自分が命を預ける刀に、こんな思いを抱くことになる日が来るなど、想像もしたこともなかった。
「そうすれば、きっと、答えが出る。何もかも、分かる」
この世界に来た意味も、とはさすがに恥ずかしくて言えなかった。
今にもその約束を果たしてしまいそうな距離にいた二人だったが、誰かが走ってくる音が聞こえ、慌てたようにミルフィが立ち上がった。
そのために、互いの距離はまたゼロから無限に近い間隔まで広がった。
それがとても惜しく感じた燐子は、滑り込むように控え室に飛び込んできたローザを見て、思わず舌打ちしてしまった。
幸いそれが聞こえなかったらしいローザは、対戦表を机の上に広げてみせると、淡々と、しかし、どこか興奮したような口調で説明を始めたのだった。
「ねえ、本当に大丈夫なの?」
ミルフィが発した不安そうな声に、着込んだ親衛隊用の鎧をガチャリと鳴らしながらローザが振り返る。
燐子にはそれが何に対する確認なのか分からなかったが、ローザはすぐにピンと来たらしく、心外そうに語気を荒くした。
「当たり前だ、逆に何がそんなに心配になる」
「何って…」と言い淀むミルフィ。
「私が負けてボロボロになるんじゃないか、という心配か?」
ふんっと鼻を鳴らして、余裕のある笑みを浮かべたローザだったが、それが虚勢であることは、いくら人の気持ちが読めない自分でも良く分かった。
それを証明するように、俯き、地面を見つめた彼女の顔には、はっきりと不安が現れていた。
ローザは、竜王祭の記念すべき初戦を飾ることとなっていた。
相手は、ヘリオス第二王子である。
後で使用人たちに聞いたところによると、対戦表を確認した彼女とヘリオスの顔は、一言では言い表せない感情に満ちていたそうだ。それでもあえて言葉にするのであれば、不安や躊躇、そして、その中でもありありとした輝きを放つ敵愾心だ。
互いの顔を見合わせた二人は、何でもない様子でその場を後にしたらしいが、決して振り返ろうとしない意思が、かえってその隔絶を示していたようである。
そんな二人に対して、そのほかの者は淡白だったようである。
ヘリオスが連れていた女性の一人が参加者だったらしいが、彼女はどうでも良さそうな表情で、大きく張り出された表を見上げていたそうだ。

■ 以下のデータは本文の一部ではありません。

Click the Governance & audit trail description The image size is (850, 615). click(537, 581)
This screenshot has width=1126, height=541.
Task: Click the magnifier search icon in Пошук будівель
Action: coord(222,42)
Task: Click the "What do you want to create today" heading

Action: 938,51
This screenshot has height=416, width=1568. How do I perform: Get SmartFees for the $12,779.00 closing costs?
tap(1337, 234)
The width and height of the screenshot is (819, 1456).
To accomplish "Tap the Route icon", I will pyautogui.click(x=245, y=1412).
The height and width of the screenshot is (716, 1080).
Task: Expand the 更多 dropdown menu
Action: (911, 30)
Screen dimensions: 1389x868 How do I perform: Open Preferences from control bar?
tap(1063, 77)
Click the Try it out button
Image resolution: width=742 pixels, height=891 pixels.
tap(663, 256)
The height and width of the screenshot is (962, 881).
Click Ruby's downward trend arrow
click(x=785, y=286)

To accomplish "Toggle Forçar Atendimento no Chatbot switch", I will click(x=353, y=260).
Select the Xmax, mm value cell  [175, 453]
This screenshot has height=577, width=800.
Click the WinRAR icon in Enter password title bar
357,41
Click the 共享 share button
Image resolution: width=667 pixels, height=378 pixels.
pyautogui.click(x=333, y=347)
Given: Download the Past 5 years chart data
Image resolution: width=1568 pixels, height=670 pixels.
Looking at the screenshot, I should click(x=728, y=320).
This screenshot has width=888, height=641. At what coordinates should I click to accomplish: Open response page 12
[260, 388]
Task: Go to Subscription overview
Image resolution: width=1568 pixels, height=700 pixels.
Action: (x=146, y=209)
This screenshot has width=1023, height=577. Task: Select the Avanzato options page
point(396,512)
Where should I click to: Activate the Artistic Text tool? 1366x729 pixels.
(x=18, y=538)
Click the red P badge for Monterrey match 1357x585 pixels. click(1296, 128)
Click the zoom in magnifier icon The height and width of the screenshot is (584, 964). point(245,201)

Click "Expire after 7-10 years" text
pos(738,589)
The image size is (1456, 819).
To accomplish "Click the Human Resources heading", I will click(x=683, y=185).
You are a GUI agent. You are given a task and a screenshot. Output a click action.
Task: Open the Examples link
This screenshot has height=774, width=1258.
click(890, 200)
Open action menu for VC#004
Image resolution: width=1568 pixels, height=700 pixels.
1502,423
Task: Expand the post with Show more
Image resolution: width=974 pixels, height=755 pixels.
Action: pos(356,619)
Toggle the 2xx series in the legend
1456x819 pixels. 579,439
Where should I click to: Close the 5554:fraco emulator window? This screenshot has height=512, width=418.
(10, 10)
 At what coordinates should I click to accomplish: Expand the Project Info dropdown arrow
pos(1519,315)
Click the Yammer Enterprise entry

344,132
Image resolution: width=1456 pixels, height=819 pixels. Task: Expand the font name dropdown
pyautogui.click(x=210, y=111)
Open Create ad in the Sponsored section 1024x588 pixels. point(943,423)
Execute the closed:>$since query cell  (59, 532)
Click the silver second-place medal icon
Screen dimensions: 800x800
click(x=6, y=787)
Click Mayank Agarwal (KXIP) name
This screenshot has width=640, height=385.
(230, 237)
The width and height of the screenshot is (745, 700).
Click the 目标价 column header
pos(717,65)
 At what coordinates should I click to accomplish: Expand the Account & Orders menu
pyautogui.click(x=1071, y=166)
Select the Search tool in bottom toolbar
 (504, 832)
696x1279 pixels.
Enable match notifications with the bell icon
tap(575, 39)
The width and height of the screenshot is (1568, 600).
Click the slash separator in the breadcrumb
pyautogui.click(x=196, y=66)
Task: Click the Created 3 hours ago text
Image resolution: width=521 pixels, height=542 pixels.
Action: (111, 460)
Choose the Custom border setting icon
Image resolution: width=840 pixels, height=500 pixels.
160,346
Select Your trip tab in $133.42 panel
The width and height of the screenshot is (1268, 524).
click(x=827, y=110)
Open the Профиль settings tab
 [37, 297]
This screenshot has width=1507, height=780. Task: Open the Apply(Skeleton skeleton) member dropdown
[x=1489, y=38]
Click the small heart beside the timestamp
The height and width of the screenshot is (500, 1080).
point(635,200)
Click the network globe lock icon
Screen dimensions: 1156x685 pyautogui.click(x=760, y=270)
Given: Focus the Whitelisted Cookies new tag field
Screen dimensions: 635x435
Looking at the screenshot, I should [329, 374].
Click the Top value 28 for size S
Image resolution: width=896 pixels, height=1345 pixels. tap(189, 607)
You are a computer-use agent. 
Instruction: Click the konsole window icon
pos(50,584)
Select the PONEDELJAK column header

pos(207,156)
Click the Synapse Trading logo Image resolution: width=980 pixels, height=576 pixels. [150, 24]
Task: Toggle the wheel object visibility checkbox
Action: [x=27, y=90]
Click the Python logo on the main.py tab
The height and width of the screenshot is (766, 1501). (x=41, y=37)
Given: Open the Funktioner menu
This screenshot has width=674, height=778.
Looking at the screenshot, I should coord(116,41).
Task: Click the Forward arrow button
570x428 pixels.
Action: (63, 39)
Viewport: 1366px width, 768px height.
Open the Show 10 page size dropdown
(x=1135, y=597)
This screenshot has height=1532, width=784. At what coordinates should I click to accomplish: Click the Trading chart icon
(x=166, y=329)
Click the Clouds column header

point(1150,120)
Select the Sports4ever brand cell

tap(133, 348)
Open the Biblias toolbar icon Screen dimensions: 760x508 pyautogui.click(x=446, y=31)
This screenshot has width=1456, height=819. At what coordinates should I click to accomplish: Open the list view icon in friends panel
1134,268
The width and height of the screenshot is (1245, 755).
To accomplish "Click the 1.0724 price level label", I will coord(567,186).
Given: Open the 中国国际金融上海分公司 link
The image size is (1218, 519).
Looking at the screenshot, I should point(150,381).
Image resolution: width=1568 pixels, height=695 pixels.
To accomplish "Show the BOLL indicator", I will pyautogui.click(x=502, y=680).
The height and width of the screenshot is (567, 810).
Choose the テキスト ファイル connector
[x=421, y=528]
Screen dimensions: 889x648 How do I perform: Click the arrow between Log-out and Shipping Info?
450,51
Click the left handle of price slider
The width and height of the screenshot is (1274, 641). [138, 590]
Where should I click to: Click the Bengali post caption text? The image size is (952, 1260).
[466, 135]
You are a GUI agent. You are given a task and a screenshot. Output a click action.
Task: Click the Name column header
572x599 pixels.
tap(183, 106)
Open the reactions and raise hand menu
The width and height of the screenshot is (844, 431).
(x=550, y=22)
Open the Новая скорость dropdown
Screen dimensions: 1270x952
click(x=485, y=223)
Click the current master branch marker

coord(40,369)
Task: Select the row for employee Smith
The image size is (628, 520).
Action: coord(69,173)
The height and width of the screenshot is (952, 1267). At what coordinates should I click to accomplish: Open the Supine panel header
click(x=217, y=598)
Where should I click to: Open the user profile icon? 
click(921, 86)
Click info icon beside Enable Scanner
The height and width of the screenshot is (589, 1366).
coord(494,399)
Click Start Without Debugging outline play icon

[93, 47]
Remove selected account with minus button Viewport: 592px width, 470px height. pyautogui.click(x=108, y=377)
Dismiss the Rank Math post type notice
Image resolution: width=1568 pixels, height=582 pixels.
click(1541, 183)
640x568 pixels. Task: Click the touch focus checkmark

アストレア、それから彼が連れてきたらしい、粗野さがその毛むくじゃらな腕から連想されてしまう巨体の男も、みんな無関心だったそうだ。
勝負の行方など、どうでもいいと言わんばかりに。
今もああして俯いている横顔を、燐子はじっと観察していた。
負けるかもしれない、という不安なのか、それとももっと別の何かか。
ローザは腰の剣を軽く引き抜き、三分の一ほど刀身を空気にさらしたかと思うと、黙ってそれを押し戻した。不穏な静けさの中、鞘滑りの音だけが多弁だった。
石壁に囲まれた控室は、外の照りつく日差しを感じさせないほどひんやりとしていた。あるいは、戦う前の緊張感がそう思わせているのかもしれない。
いよいよローザが部屋を出て行こうというときになって、ぎこちない作り笑いを浮かべてから、ミルフィが口を開いた。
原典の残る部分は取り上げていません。